Exercise objective: Restate the records below exactly. Pictures are not part of the copy.

==== Data to process ====

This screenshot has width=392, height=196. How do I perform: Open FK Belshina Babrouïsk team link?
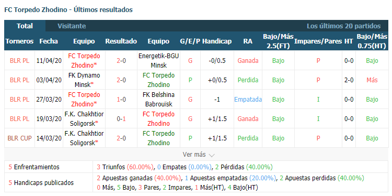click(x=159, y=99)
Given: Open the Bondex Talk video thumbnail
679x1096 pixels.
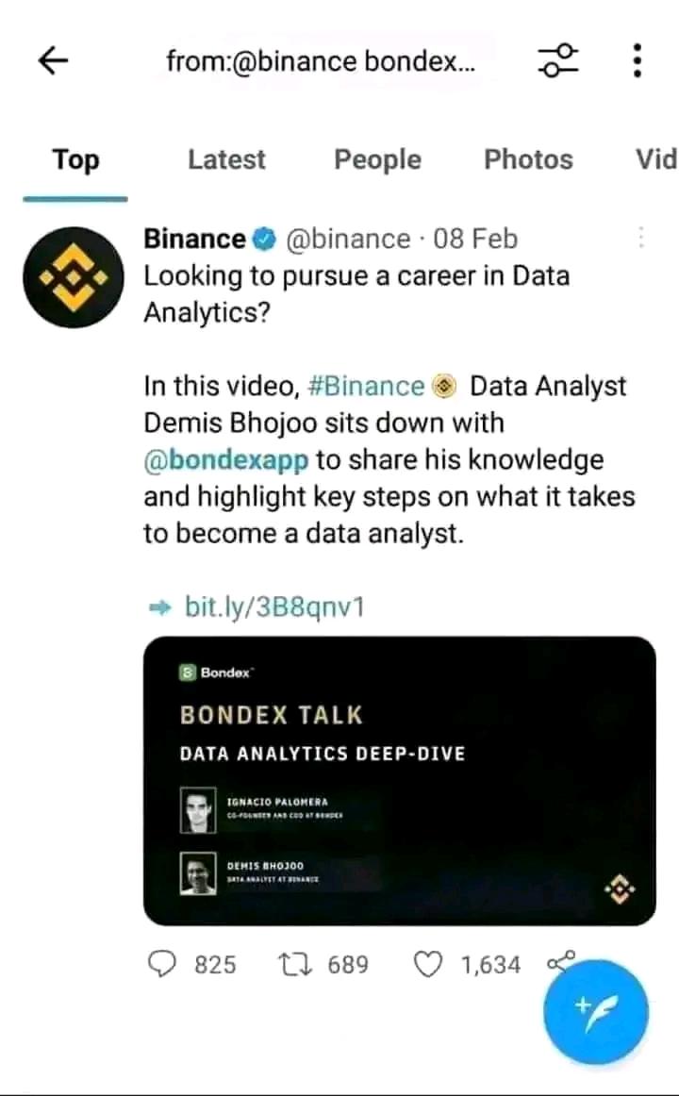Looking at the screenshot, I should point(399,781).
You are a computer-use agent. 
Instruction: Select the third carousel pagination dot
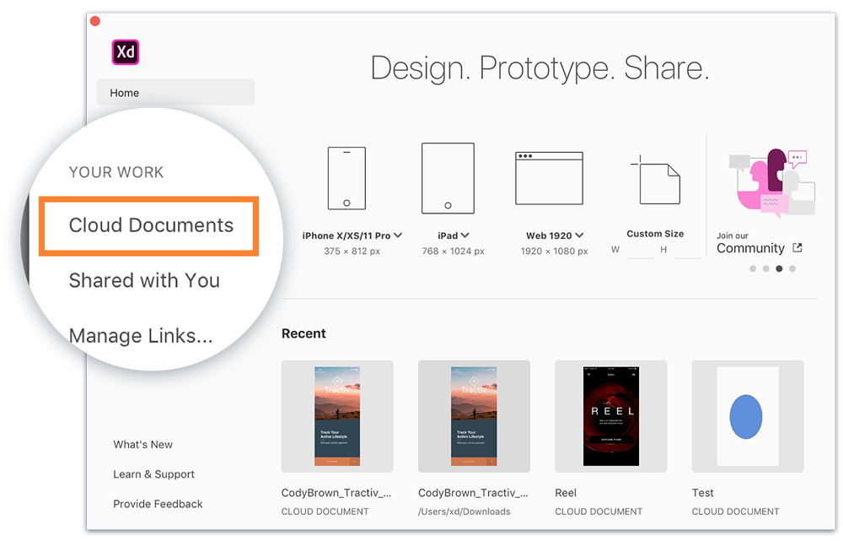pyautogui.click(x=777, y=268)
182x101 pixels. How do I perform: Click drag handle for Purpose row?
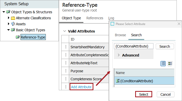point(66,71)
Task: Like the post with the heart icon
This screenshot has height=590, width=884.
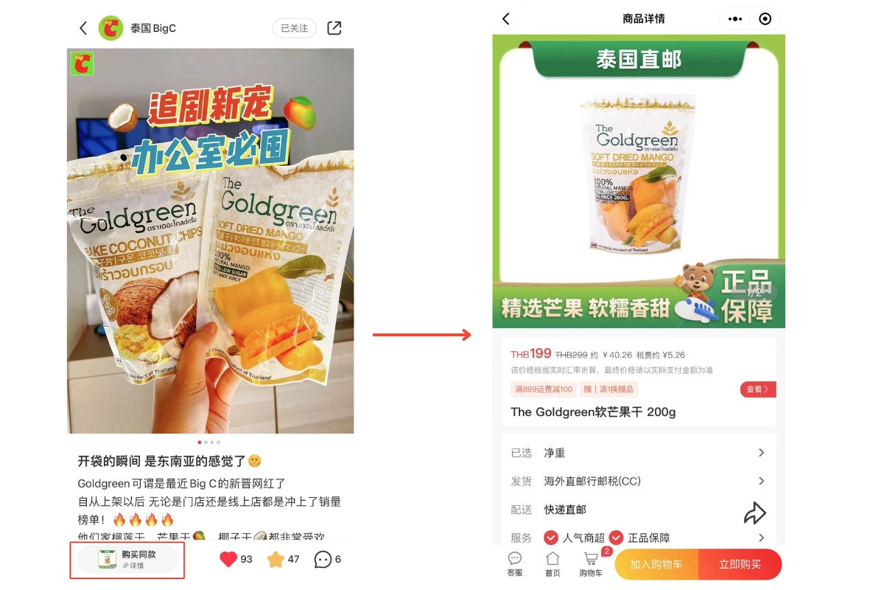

====

Response area:
This screenshot has width=392, height=196. How do I perform: Open FK Belshina Babrouïsk team link?
click(x=159, y=99)
Given: Open the Bondex Talk video thumbnail
679x1096 pixels.
Looking at the screenshot, I should point(399,781).
You are a computer-use agent. 
Instruction: Select the third carousel pagination dot
pyautogui.click(x=777, y=268)
182x101 pixels. How do I perform: Click drag handle for Purpose row?
point(66,71)
Task: Like the post with the heart icon
This screenshot has height=590, width=884.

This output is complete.